This conclusion caused me to jet a prologue I'd labored over off and on for two years. Two weeks ago I dumped it. And spent three weeks on the opening of chapter one, trying to scale it down into shape. (And so of course it could be dead-in-the-water wrong.)
Anyway, prologues that match what readers want to know up front, before they've invested any interest in the story, get read. The ones that the already-invested and indeed dedicated author thinks ought to go there, are usually the ones people say they skipped.
no subject
And you'd think from the way they all do that that Tolkien must have summarised the events of the Silm in the LotR prologue, or at the very least Sauron's previous fall instead of talking about hobbits and tobacco.
no subject
A problem, I have found, with some infodump prologues is that the author then forgets to put all that information in the text where I need it to interpret the action. It's a failure of storytelling if I have to keep flipping back to the prologue to figure out what the hell the characters are talking about now.
no subject
Interestingly, the new series I'm working on, I am resolutely not using prologues, which I used together with epilogues in all the volumes of the previous series. It's interesting how, even if you are starting with material that drops back in time, if you conceive as chapter one it changes the way you interact with the material.
no subject
---L.
no subject
... okay, I've scanned my shelves and I've found one worthwhile prologue, in Laura Kinsale's My Sweet Folly. It's so good, in fact, that the rest of the book has trouble living up to it.

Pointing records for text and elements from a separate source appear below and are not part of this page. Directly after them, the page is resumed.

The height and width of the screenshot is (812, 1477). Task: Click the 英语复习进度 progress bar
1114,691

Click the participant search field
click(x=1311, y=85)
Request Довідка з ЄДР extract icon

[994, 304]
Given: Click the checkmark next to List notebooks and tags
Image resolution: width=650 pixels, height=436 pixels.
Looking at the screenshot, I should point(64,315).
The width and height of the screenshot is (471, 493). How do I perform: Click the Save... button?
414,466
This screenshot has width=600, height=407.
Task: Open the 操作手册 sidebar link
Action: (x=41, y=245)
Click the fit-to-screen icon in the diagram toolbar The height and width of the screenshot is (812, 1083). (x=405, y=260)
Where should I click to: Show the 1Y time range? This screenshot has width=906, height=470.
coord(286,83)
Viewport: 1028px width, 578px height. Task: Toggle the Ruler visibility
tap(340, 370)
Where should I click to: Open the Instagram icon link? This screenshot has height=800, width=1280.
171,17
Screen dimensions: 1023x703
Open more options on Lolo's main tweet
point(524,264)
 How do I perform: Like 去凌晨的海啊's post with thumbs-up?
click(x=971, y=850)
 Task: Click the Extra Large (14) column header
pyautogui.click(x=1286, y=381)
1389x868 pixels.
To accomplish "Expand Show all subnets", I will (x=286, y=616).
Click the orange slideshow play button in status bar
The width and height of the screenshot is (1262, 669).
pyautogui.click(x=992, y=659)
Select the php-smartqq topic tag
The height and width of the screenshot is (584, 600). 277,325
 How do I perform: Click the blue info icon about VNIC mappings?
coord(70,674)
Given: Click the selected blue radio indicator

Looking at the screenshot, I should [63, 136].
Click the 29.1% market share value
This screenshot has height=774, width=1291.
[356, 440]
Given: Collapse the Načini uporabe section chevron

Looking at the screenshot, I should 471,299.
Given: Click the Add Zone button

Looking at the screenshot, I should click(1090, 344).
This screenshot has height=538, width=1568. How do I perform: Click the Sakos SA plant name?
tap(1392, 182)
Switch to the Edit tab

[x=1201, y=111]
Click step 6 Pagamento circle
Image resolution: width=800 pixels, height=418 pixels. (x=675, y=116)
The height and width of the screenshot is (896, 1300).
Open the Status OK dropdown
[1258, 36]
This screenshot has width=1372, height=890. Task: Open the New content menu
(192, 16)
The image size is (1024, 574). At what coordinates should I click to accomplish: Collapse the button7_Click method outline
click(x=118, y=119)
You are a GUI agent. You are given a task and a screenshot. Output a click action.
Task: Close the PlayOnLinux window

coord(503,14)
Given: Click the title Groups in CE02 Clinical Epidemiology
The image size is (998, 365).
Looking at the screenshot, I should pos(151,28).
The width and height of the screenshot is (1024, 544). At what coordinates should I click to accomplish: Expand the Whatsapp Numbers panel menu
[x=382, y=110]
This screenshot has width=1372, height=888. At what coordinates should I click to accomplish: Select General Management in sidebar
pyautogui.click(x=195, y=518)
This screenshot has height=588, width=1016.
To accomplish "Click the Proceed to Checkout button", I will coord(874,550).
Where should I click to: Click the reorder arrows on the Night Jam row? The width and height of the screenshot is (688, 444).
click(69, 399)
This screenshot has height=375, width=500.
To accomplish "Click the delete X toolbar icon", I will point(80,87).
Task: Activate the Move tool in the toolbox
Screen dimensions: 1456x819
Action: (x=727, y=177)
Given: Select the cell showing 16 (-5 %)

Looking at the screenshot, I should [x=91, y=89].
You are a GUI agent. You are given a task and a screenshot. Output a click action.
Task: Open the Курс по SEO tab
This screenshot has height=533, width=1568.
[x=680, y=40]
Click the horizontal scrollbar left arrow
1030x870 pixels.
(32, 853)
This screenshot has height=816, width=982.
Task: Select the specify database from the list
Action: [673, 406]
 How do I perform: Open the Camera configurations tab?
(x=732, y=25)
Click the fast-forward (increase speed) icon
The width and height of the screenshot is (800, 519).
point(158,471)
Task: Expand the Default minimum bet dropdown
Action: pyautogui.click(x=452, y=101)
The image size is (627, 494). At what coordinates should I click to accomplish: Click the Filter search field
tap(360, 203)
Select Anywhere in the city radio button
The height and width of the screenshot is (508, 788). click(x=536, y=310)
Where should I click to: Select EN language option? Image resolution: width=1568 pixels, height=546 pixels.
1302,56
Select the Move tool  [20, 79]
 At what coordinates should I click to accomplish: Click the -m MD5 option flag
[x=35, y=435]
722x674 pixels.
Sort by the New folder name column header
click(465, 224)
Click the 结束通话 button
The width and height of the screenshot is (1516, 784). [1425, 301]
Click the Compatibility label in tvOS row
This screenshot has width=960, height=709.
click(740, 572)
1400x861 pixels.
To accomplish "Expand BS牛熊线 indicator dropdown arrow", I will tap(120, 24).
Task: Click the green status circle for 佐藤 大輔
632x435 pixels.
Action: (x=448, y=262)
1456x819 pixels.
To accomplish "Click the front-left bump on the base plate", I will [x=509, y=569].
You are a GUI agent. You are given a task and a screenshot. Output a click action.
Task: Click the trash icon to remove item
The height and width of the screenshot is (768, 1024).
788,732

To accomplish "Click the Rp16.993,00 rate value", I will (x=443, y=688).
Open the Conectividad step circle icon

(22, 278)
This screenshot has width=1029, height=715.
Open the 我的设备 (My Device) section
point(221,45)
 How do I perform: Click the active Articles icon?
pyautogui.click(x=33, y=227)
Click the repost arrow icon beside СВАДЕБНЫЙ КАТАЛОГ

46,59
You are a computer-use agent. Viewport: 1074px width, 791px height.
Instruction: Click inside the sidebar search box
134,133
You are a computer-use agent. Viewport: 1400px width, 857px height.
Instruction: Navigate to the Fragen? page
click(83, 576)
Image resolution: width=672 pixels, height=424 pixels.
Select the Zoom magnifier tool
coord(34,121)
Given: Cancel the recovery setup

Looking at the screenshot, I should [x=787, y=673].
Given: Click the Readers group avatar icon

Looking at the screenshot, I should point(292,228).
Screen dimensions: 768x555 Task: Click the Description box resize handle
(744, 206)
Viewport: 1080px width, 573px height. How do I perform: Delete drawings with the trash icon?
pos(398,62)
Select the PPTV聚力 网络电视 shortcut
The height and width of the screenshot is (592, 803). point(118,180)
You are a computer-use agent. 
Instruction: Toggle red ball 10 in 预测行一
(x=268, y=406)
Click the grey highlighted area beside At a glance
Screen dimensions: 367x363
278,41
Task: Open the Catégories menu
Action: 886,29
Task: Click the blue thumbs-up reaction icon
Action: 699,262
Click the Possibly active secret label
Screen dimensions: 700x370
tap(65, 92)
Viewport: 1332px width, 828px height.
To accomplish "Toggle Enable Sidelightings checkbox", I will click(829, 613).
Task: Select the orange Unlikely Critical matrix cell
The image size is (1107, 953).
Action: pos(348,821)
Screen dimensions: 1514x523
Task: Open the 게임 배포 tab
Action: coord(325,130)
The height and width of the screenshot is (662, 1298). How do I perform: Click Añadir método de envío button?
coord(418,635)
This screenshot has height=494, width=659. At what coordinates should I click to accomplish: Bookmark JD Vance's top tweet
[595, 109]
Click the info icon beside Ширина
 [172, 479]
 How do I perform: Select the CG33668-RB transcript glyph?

Elsewhere, someone compared readers to ducklings. They imprint on the first reasonably sympathetic character they meet. If that happens to be the serial killer whose childhood trauma you decided to explore in your prologue, the poor reader is going to have to wrench her sympathy over to the real protagonist later. Or perhaps you're showing the serial killer actually killing someone instead, in which case the reader has to wade through all sorts of unpleasantness before she gets to bond with the protag.
I have basically the same problem with historical prologues. If everyone in the prologue is dead by the time the real story begins, why should we care about any of it? Get on with the current conflict and have the designated exposition fairy explain the relevant events later.
There's a lot to be said for getting the protagonist and his conflict onto the first page, or at least the first chapter.
no subject
{goes off to tattoo this on several prominent writers' typing-fingers...}
no subject
George RR Martin does really irritating prologues like that, and Hambly does one as bad as your McKillip example in Circles of the Moon. (All I can remember of The Book of Atrix Wolfe is the food.)
But I just read (and loved) a novel by Pat Rothfuss to be published next year called The Name of the Wind which started off with a prologue that made me groan, and consider suggesting that he cuts it, but which it then repeats at the end with minor variations as an epilogue, by which point it is totally resonant, partly because of all the middle and partly because I slogged through it before without a clue what it was about. So I'd say that retroactively it worked extremely well, even though I didn't like it at the time -- and it's only about a page and a half.